It is my theory that Education is about to undergo as much catastrophic change as publishing is writhing under.

Be prepared and make the most of it.

From the American Spectator:

Two models dominate American higher education, and both are broken. The first is the hugely expensive bricks-and-mortar university, which drives parents to take out second mortgages to pay for their child’s tuition and which, without teaching him anything much of value, indoctrinates him in a sloppy anti-religious leftism. The second are the conventional, asynchronous (not real-time) online programs being adopted by many of these same institutions as a means of reducing costs.

While asynchronous courses are less expensive, they don’t include the crucially important real-time exchange of ideas. What’s also missing are the opportunities for informal discussion, pre- and post-class, so important not only to the learning process but also to the ability to share ideas with fellow students.

The first model has serious problems, which the second model can’t fix without creating those of its own. This leaves us with a tremendous hole in higher education, a hole that LibertasU proposes to fill with online courses given in the classical tradition, with a real-time exchange and debate of ideas, and with ample opportunity for informal discussion.

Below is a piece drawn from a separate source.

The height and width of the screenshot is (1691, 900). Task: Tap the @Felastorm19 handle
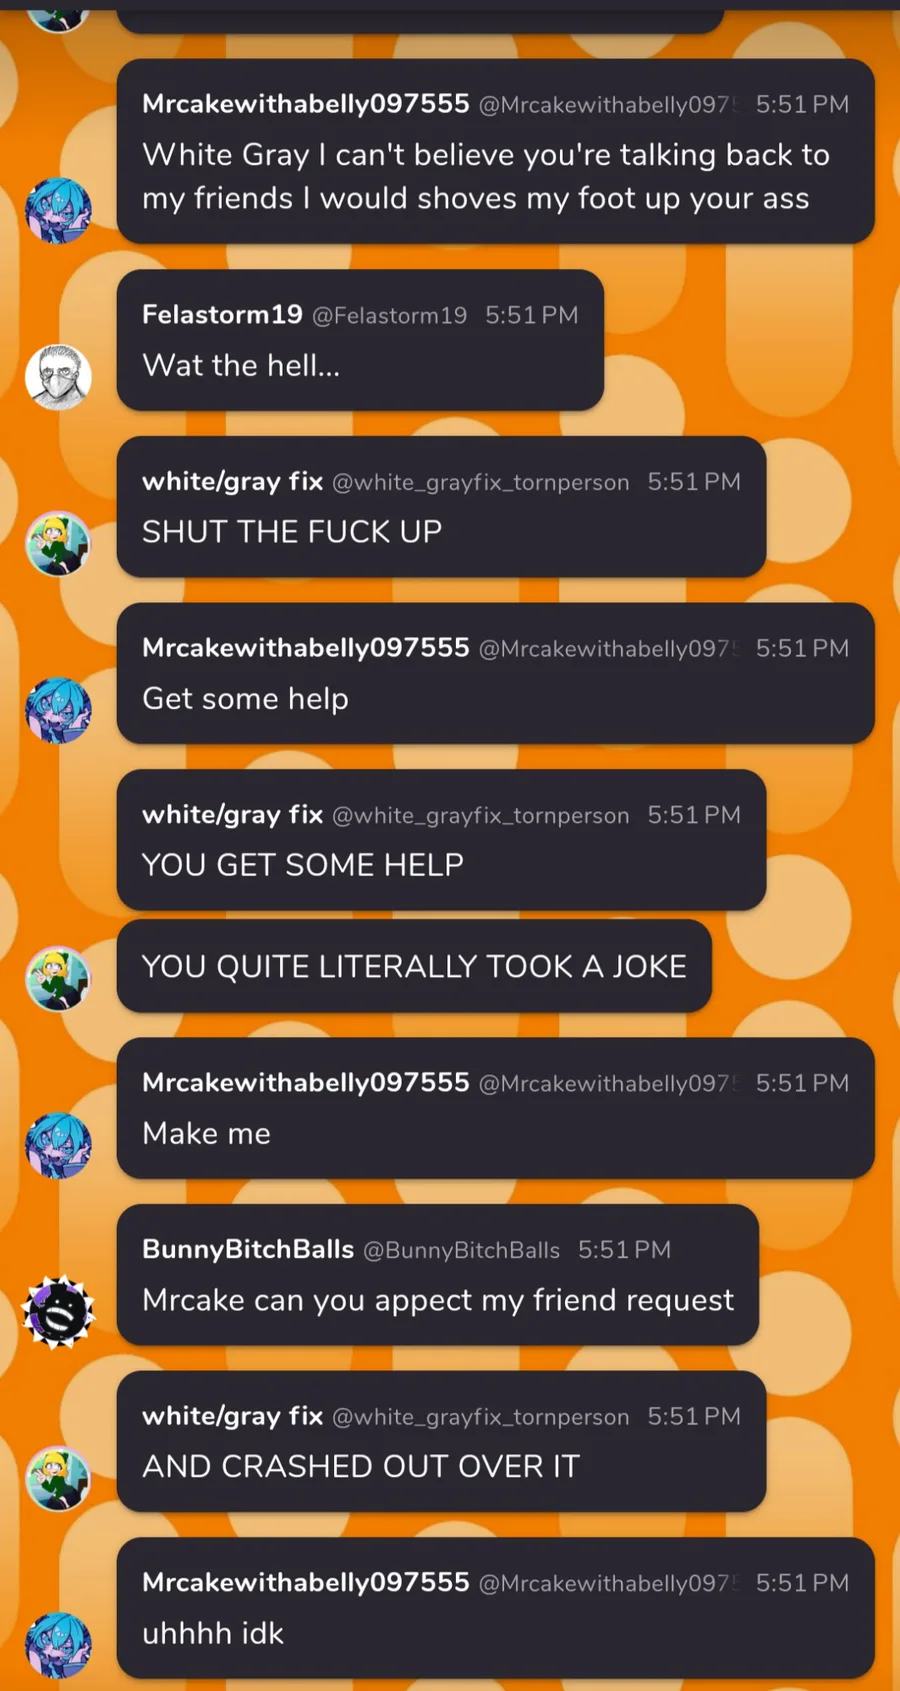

Unlike a bricks-and-mortar school, LibertasU exists exclusively on the web, which means it eliminates all the costs of operating a standard, physical campus, to say nothing of the enormous waste on administrative expenses. This translates into lower tuition and also provides students, no matter what their age or where they are, the opportunity to study with first-rate educators who, themselves, can be located anywhere in the world.

Teachers and students are present at the same time in scheduled classes which are held in immersive virtual reality environments…..

I wish them well, I know first hand this type of setup works. Six years ago, while homeschooling one of my sons, I found a similar environment in The Lukeion Project. Later both the non-homeschooled child and I took some classes there.  If your child is at all interested in classics, give it a try — learning without indoctrination.

And if you’re not ready to go back to college, or if you have children in public schools who will not get (decent) instruction on American history I can recommend a form of asynchronous instruction — my current listen-to while walking is Brotherhood of the Revolution, recommended by one of my fans, and very worth your time or your children’s listening-to.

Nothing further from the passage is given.